But this fellow was a fulltime journalist looking to become a freelancer focusing on business writing. And I realized I did have some opinions. Here's what I said:
Journalism experience provides two great skills for business writing: 1) research and note-taking, 2) writing quickly. In effect I generally end up "interviewing" experts and writing down what they say. Turns out that while many of them are brilliant, when it comes to putting together a complete sentence, either they can't or it takes them forever. They'll compliment me on a great piece of writing when all I did was put what they said into complete written sentences. I've learned not to be overly modest about that -- it's a valuable skill.

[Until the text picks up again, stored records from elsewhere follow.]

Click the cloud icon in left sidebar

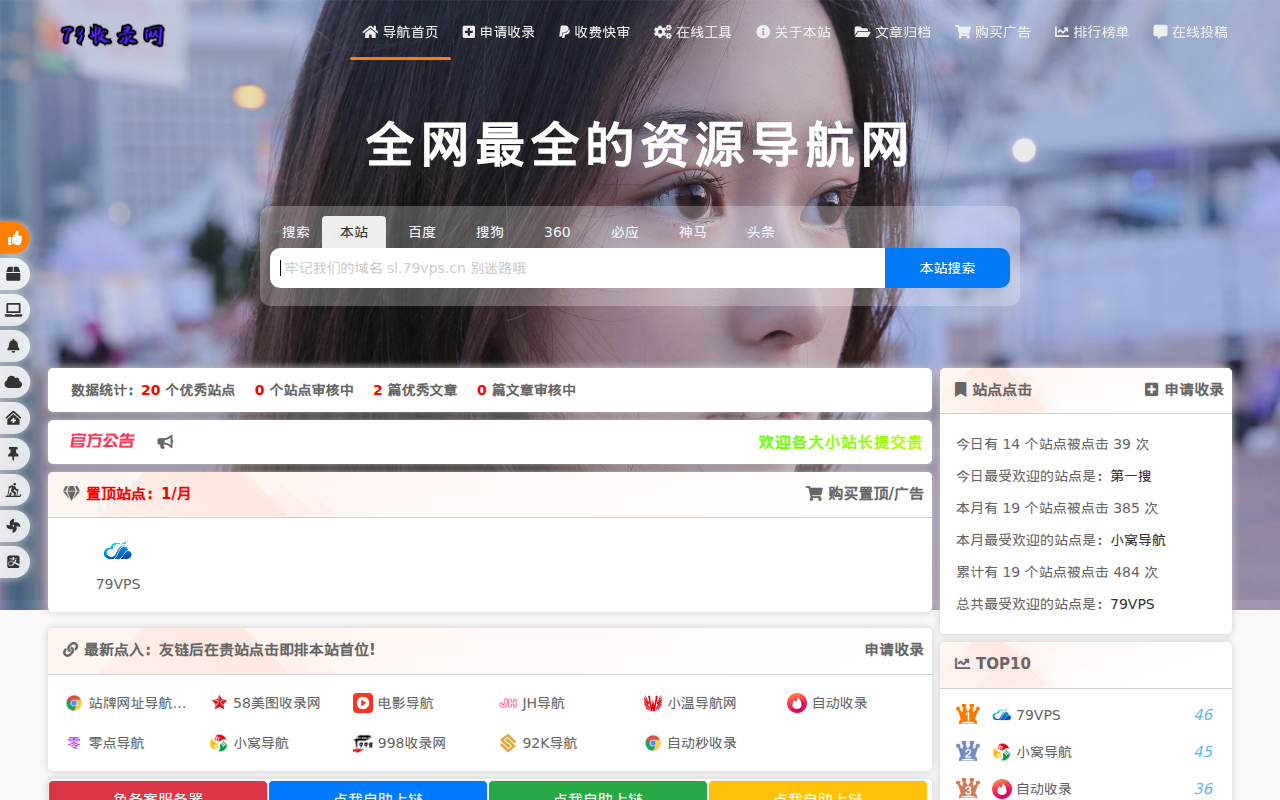(14, 382)
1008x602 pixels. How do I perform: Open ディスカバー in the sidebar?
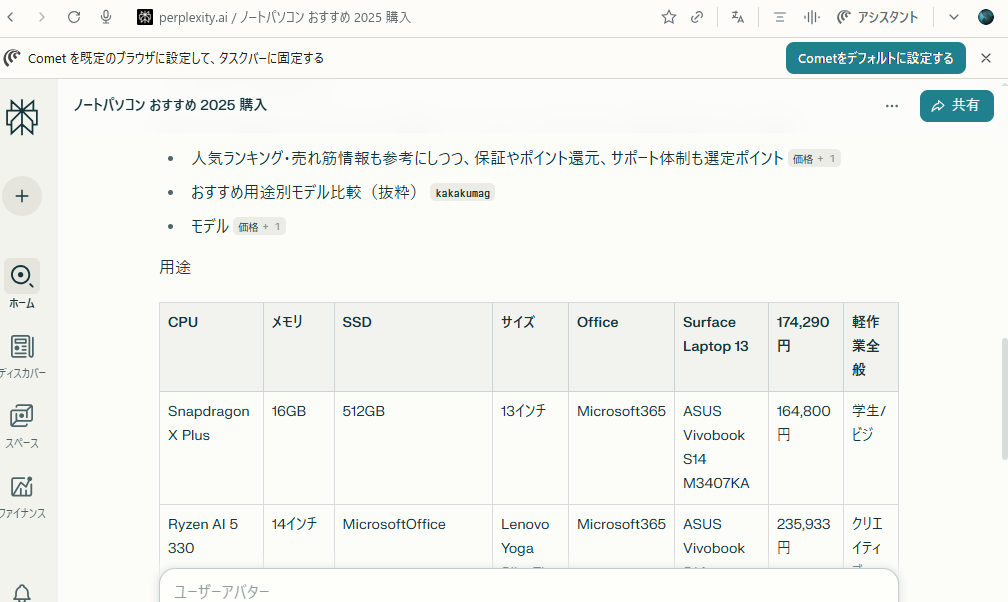pos(22,347)
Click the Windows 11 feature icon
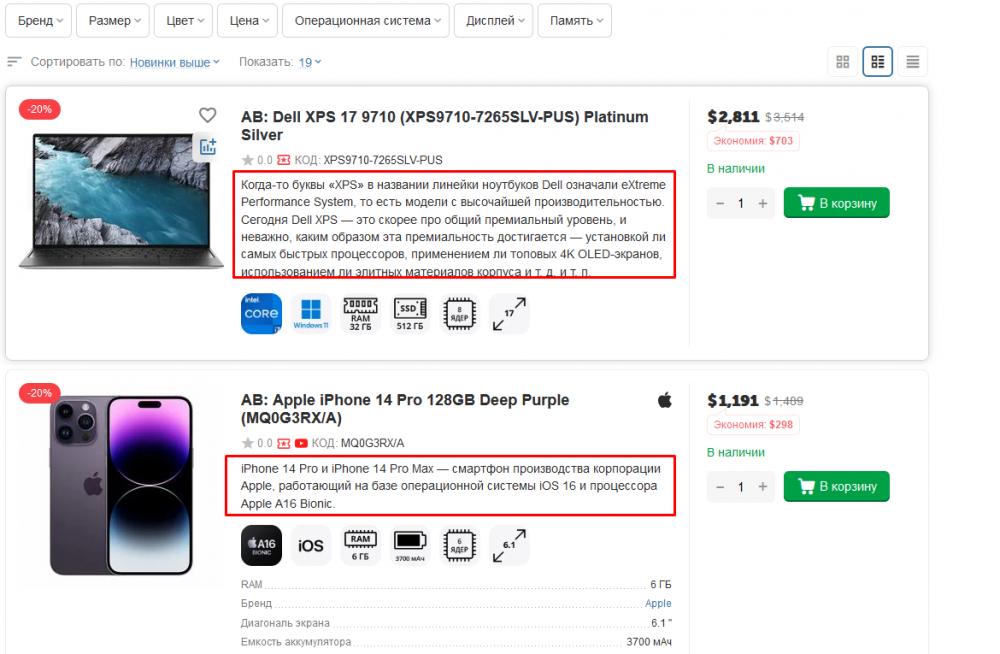This screenshot has height=654, width=1000. pyautogui.click(x=311, y=313)
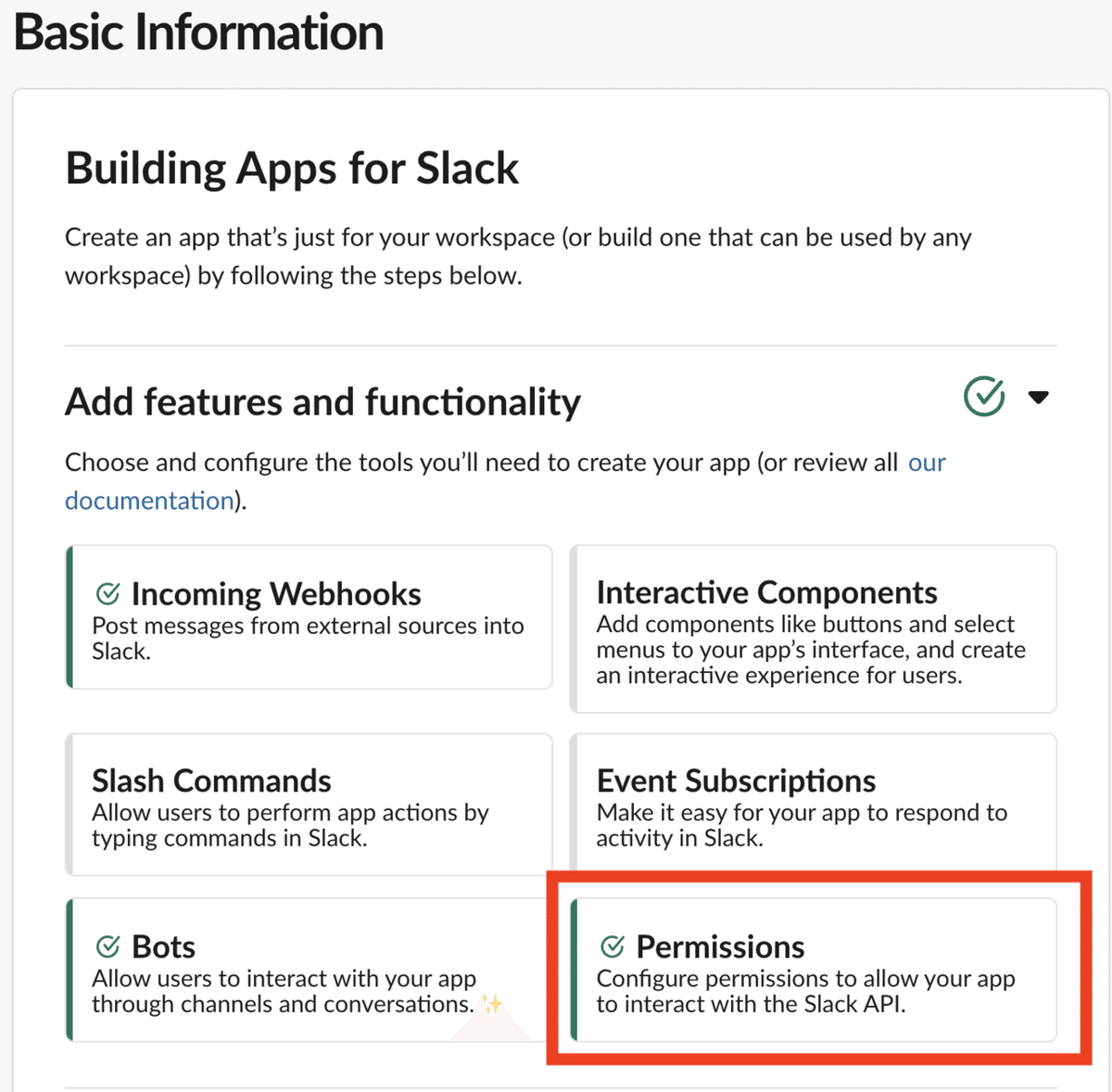Click the sparkle icon on the Bots card

click(492, 1004)
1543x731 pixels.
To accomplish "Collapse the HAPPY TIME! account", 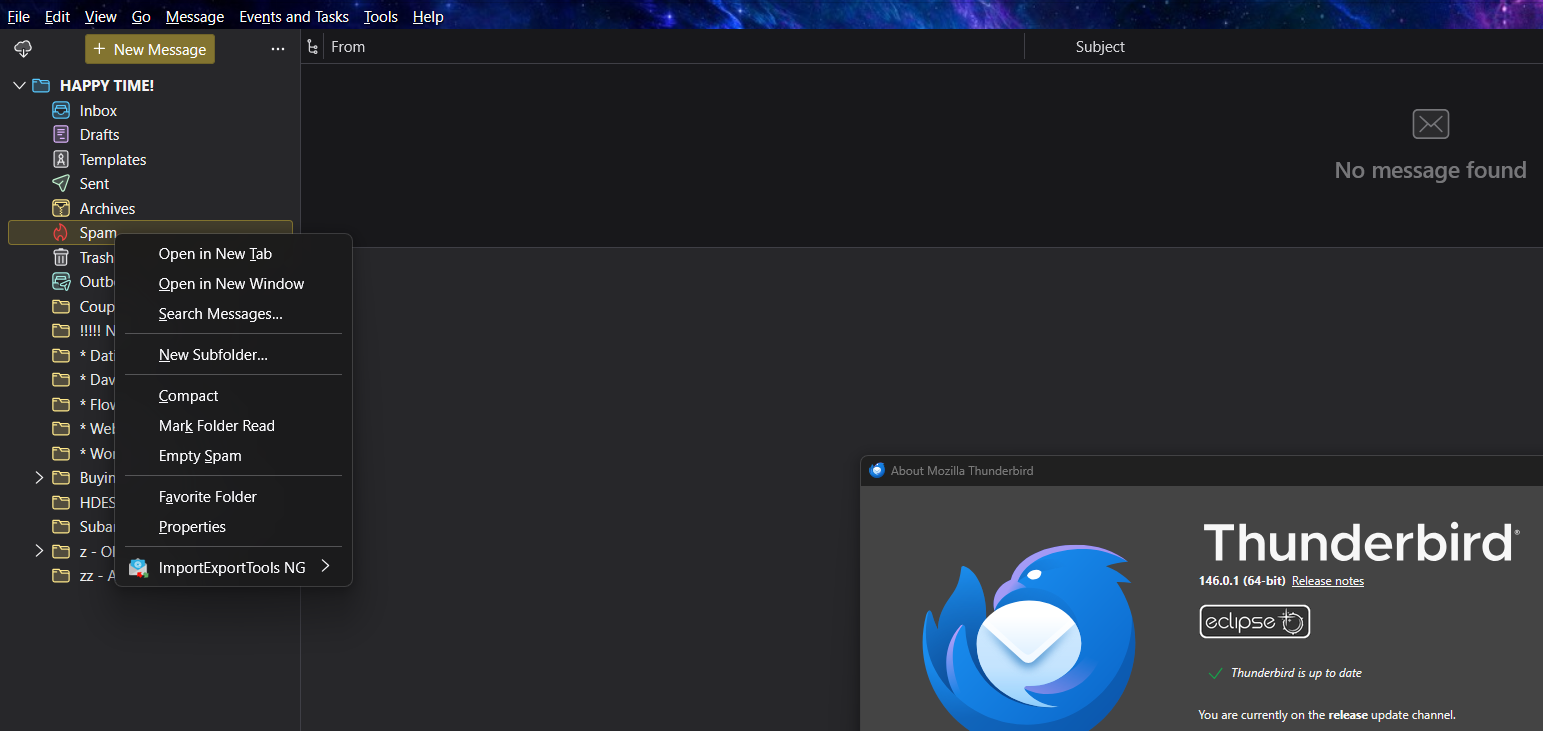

But some of the philosophies you learn as a journalist -- skepticism, attribution, the notion that you work for the reader rather than the source -- are useless or even counterproductive to businesses. They may actually fear muckrakers -- what they need are very smart stenographers. (And many journalists can't get over the notion that there's something wrong with that. I say there isn't.)
A few paths I might suggest:
1) Take a course in business writing. Make sure it's taught by someone who's not merely a literature professor. You want to gain experience with the types of assignments business writers have, and their mindset.
2) Join the Society for Technical Communication, if they have a local chapter. Though expensive, it's good networking.
3) Do some work for free. Find a worthy nonprofit and volunteer to write for them -- not newspaper articles, but -- brochures, meeting minutes, "How to use our services," annual reports, etc. You can show these to future clients to demonstrate that you can write what they want written.